By Nicholas Benes
(also published in the Harvard Law School Forum on Corporate Governance)
The Birth of the Corporation: Public Interest Organizations
The evolution of the modern corporation is the fascinating story of a series of self-serving legal and societal mutations over hundreds of years, which have morphed the original concept and endowed corporations with freedom of activity, rights, and limitations on liability that would shock their original “inventors”.
As we all know, for many years most corporations were established by way of an exceptional “charter” by a sovereign, granted only in specific cases where: (a) large amounts of capital were needed (b) to conduct investments and activities that served public or national interests and had good profit potential, but (c) where the risks were so large that few parties would invest if their risk were not shared with many others and/or limited to the amount of money they invested.
In the 1600s and 1700s, the activities that sovereign nations felt met those requirements were the exploration of foreign lands on the other side of the globe, the creation and administration of colonies there, and conducting lucrative trade on long (and dangerous) sea routes to and from those colonies. Thus, the most well-known early corporations include organizations such as the British East India Company (the original “too-big-to-fail company), The Dutch East India Company, the Hudson’s Bay Company, and companies to construct the Erie Canal.

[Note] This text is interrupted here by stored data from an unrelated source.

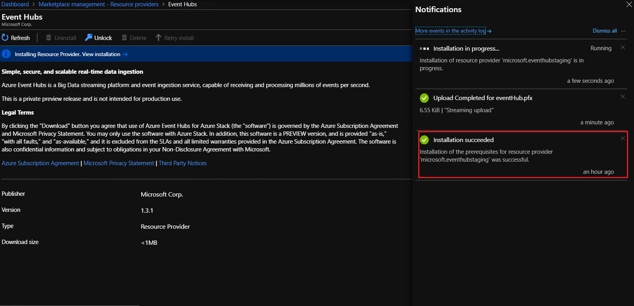Click Dismiss all notifications
This screenshot has height=306, width=634.
coord(605,31)
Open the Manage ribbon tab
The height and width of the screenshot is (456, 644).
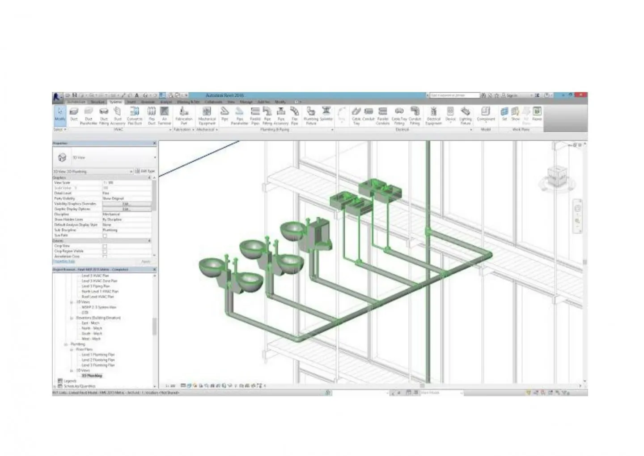coord(246,102)
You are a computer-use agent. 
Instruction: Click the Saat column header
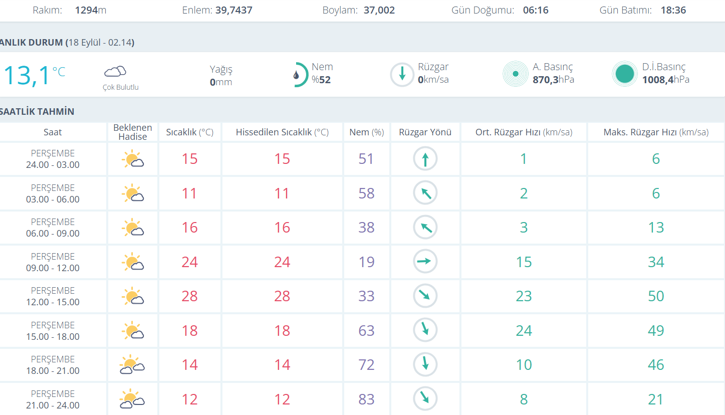pyautogui.click(x=53, y=132)
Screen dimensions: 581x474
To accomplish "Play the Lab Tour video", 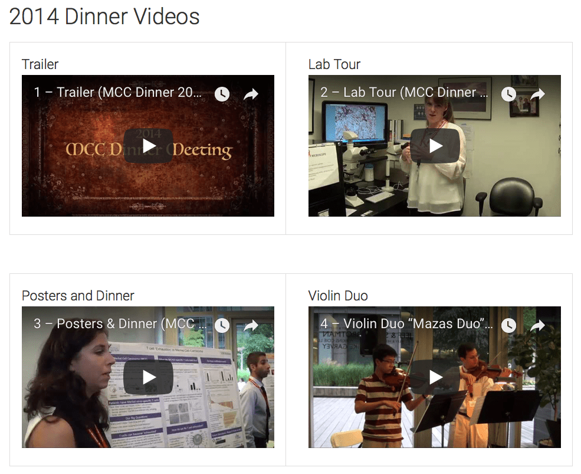I will click(435, 146).
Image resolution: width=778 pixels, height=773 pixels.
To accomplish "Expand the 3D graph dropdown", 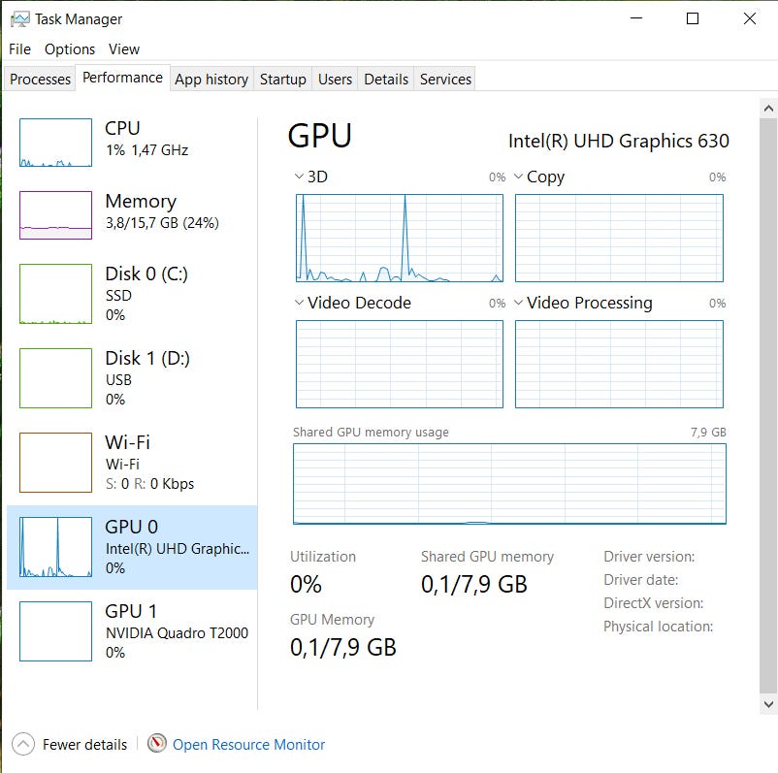I will [x=299, y=177].
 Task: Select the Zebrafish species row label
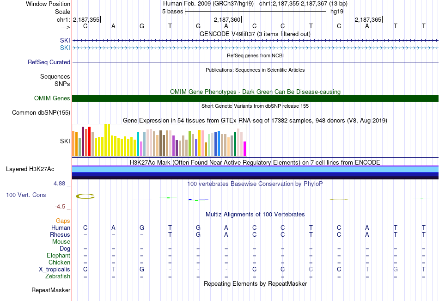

As the industrial revolution gathered steam, the need to raise large amounts of capital increased many times over. Driven by this need, the immense benefits of corporate status for raising financing became increasingly obvious and desirable to investors and managers: easy stock transferability vs. rewriting partnership agreements, separation of ownership from control, legal personhood that simplified large transactions such as loans and large investments (a single counterparty to deal with and sue), and the possibility of receiving a charter that conferred “limited liability” on shareholders. All of these made it much easier to raise funds in large amounts than any other form of business organization.